I remember staying with Theobald some six or seven months after he was married, and while the old church was still standing. I went to church, and felt as Naaman must have felt on certain occasions when he had to accompany his master on his return after having been cured of his leprosy. I have carried away a more vivid recollection of this and of the people, than of Theobald’s sermon. Even now I can see the men in blue smock frocks reaching to their heels, and more than one old woman in a scarlet cloak; the row of stolid, dull, vacant plough-boys, ungainly in build, uncomely in face, lifeless, apathetic, a race a good deal more like the pre-revolution French peasant as described by Carlyle than is pleasant to reflect upon—a race now supplanted by a smarter, comelier and more hopeful generation, which has discovered that it too has a right to as much happiness as it can get, and with clearer ideas about the best means of getting it.
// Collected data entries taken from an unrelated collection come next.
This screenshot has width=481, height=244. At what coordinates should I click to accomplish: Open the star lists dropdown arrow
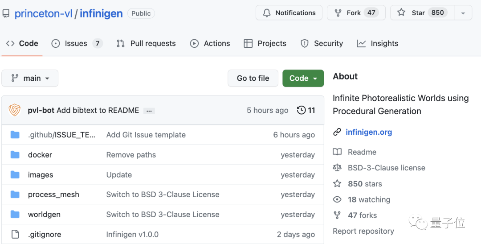point(463,13)
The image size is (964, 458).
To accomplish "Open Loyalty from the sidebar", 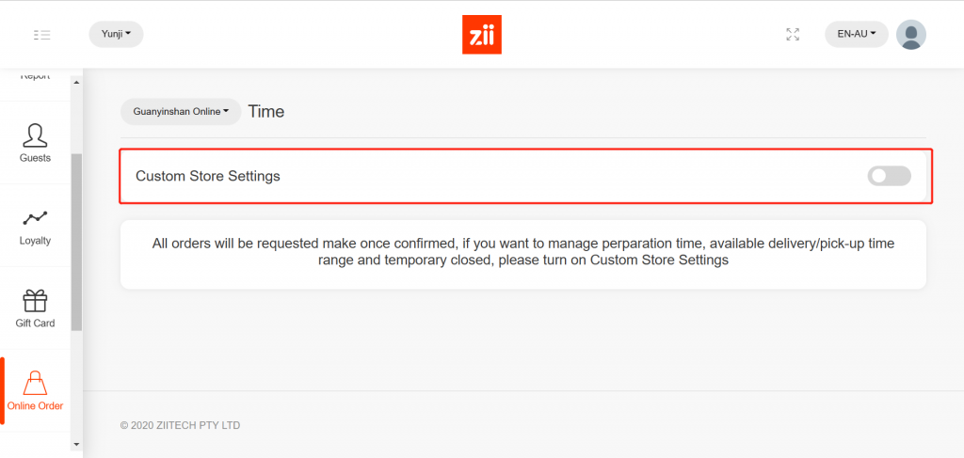I will point(35,226).
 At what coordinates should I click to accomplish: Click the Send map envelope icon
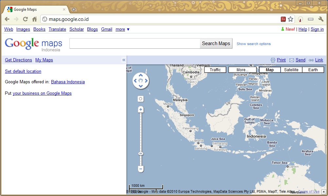291,60
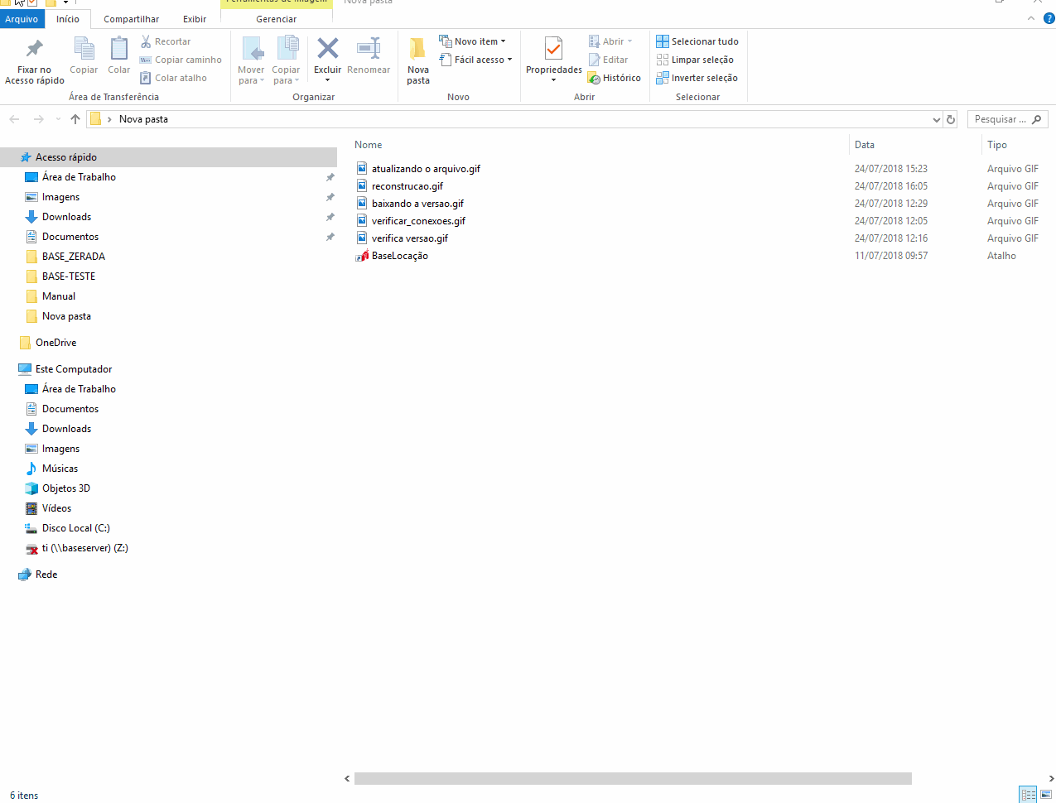Open Propriedades from the ribbon
1056x803 pixels.
click(x=553, y=50)
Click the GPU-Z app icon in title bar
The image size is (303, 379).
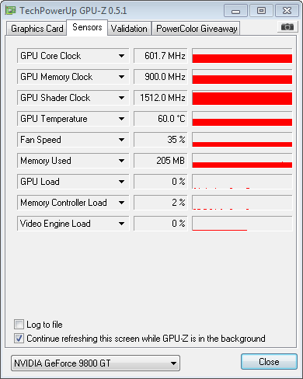[x=11, y=10]
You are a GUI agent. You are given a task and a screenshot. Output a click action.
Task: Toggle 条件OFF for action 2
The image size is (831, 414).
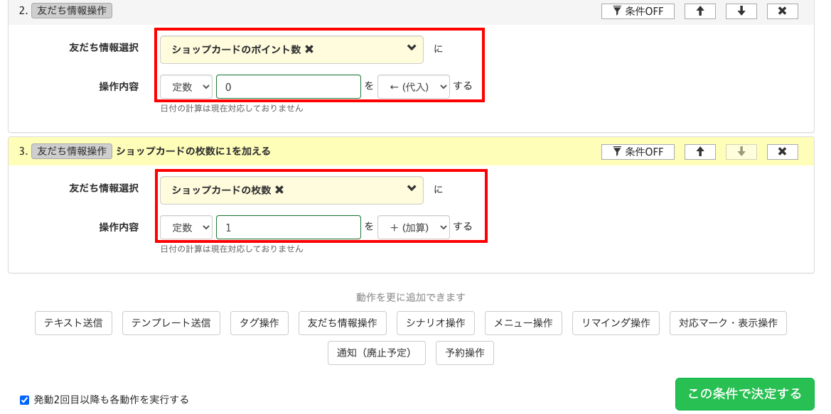[638, 11]
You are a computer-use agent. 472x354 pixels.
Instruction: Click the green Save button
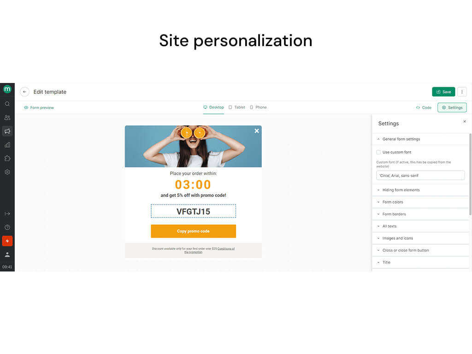coord(443,92)
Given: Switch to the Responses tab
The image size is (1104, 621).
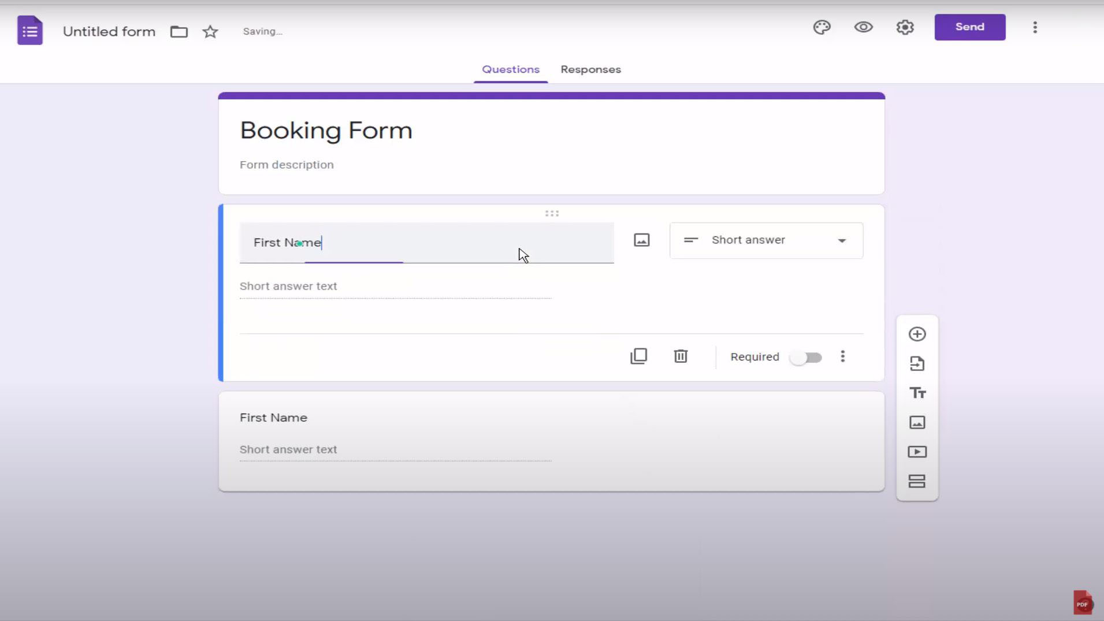Looking at the screenshot, I should pyautogui.click(x=590, y=69).
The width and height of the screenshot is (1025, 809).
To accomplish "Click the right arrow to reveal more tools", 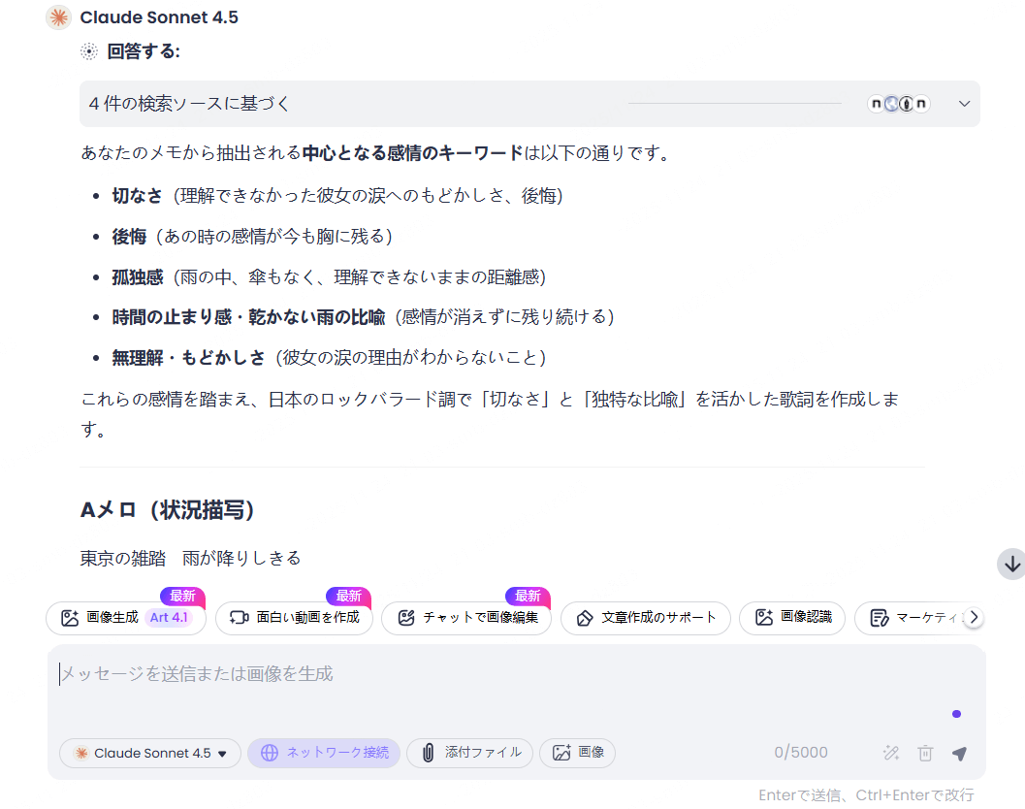I will 975,618.
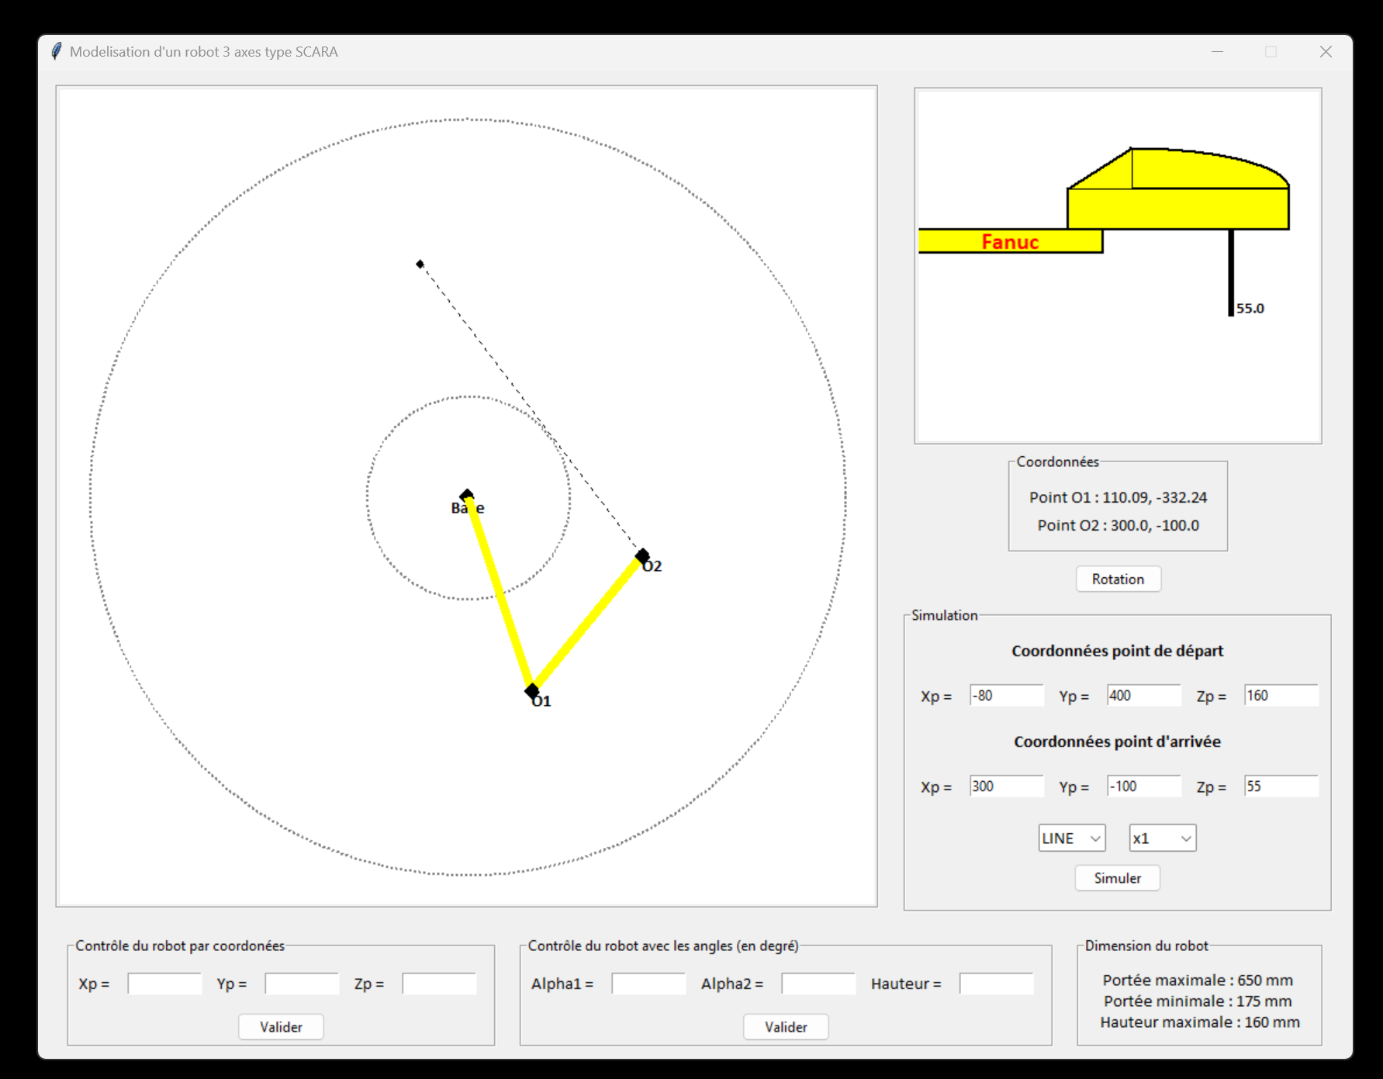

They shamble in one after another, with steaming breath, for it is winter, and loud clattering of hob-nailed boots; they beat the snow from off them as they enter, and through the opened door I catch a momentary glimpse of a dreary leaden sky and snow-clad tombstones. Somehow or other I find the strain which Handel has wedded to the words “There the ploughman near at hand,” has got into my head and there is no getting it out again. How marvellously old Handel understood these people!
They bob to Theobald as they passed the reading desk ("The people hereabouts are truly respectful,” whispered Christina to me, “they know their betters."), and take their seats in a long row against the wall. The choir clamber up into the gallery with their instruments—a violoncello, a clarinet and a trombone. I see them and soon I hear them, for there is a hymn before the service, a wild strain, a remnant, if I mistake not, of some pre-Reformation litany. I have heard what I believe was its remote musical progenitor in the church of SS. Giovanni e Paolo at Venice not five years since; and again I have heard it far away in mid-Atlantic upon a grey sea-Sabbath in June, when neither winds nor waves are stirring, so that the emigrants gather on deck, and their plaintive psalm goes forth upon the silver haze of the sky, and on the wilderness of a sea that has sighed till it can sigh no longer. Or it may be heard at some Methodist Camp Meeting upon a Welsh hillside, but in the churches it is gone for ever. If I were a musician I would take it as the subject for the adagio in a Wesleyan symphony.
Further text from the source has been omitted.